Once it was decided that the technology met OpenVision's integration requirements, the development team in the prospective acquisition had to agree to join the new company. "Once we had those two factors, then we sat down to talk about an acquisition opportunity," Fields says. "We immediately took the standalone product, repackaged it as an OpenVision product and started selling it. That allowed us to continue to grow, along with the substantial financing that we received. We are selling these products while we are continuing to encapsulate them with our integration strategy."

Fields is expecting to hit at least $40 million sales for calendar 1994 and notes that "We only need marginal growth in order to achieve that. We feel we can respond to much more significant growth." His long-range goal? "We believe that we can be the leader in this market, and it's all about execution. I don't say this with any arrogance, but I actually do believe that there is nothing that any of our competitors can do to stop OpenVision from being successful. The only thing that can stop us is our ability to execute."

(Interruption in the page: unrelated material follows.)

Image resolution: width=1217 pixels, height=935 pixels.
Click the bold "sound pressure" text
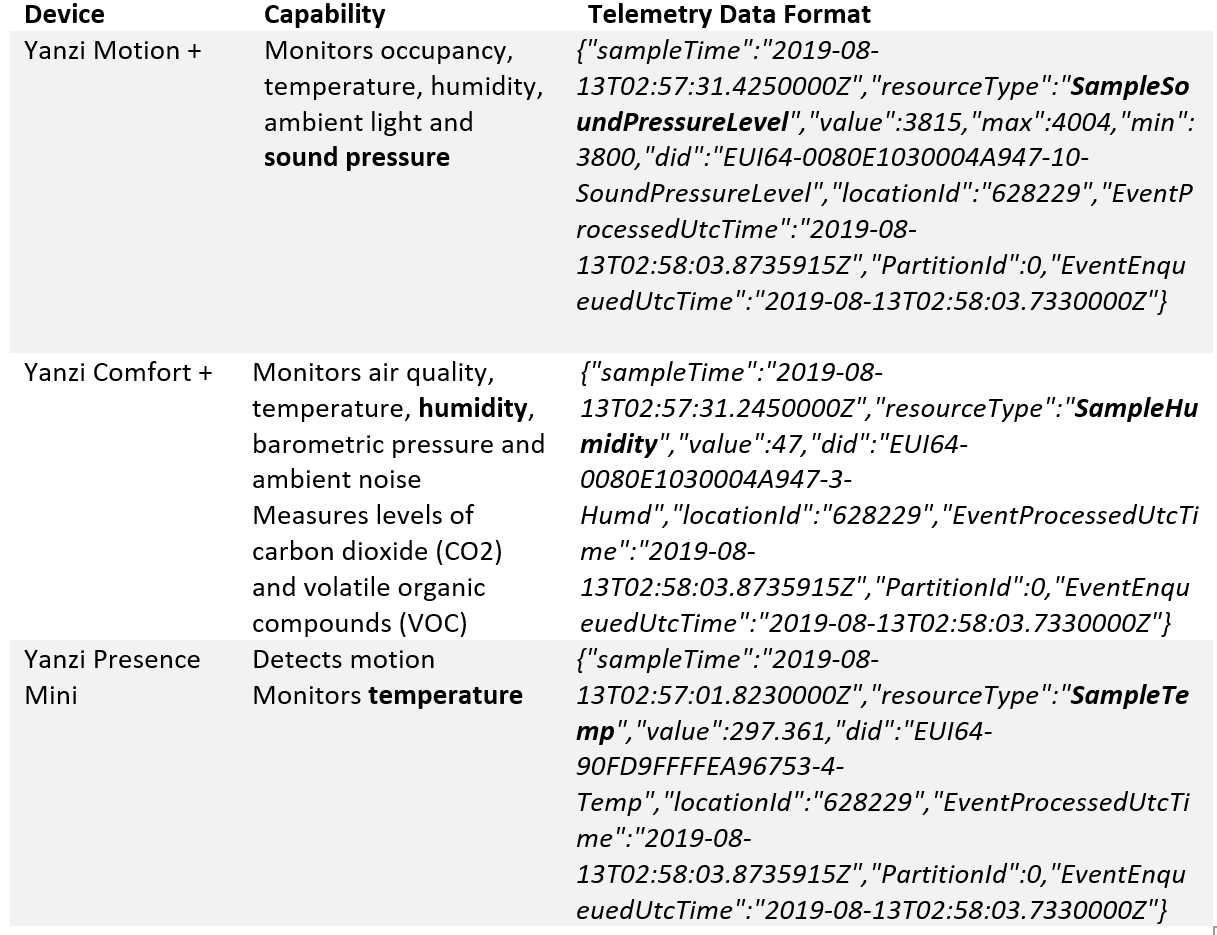357,158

Fields has seen the now-obvious pressing need for systems management in client-server environments since his days at Oracle. "I noticed we were delivering business-critical applications in client-server and the customer would say, 'That's nice, but how do I manage it? How do I employ it productively? How do I make it reliable? How do I secure it?' We didn't have all those features. Those are the things that were common in the traditional, mainframe world, but in the UNIX world they just weren't there. My background in this industry told me that the lack of tools in this market was going to be the bottleneck of the deployment of business-critical applications in client-server. So the push was coming from the enterprise."

He adds, "It's a very big market. We don't have to be the only winner in this market. I believe there will be a number of winners."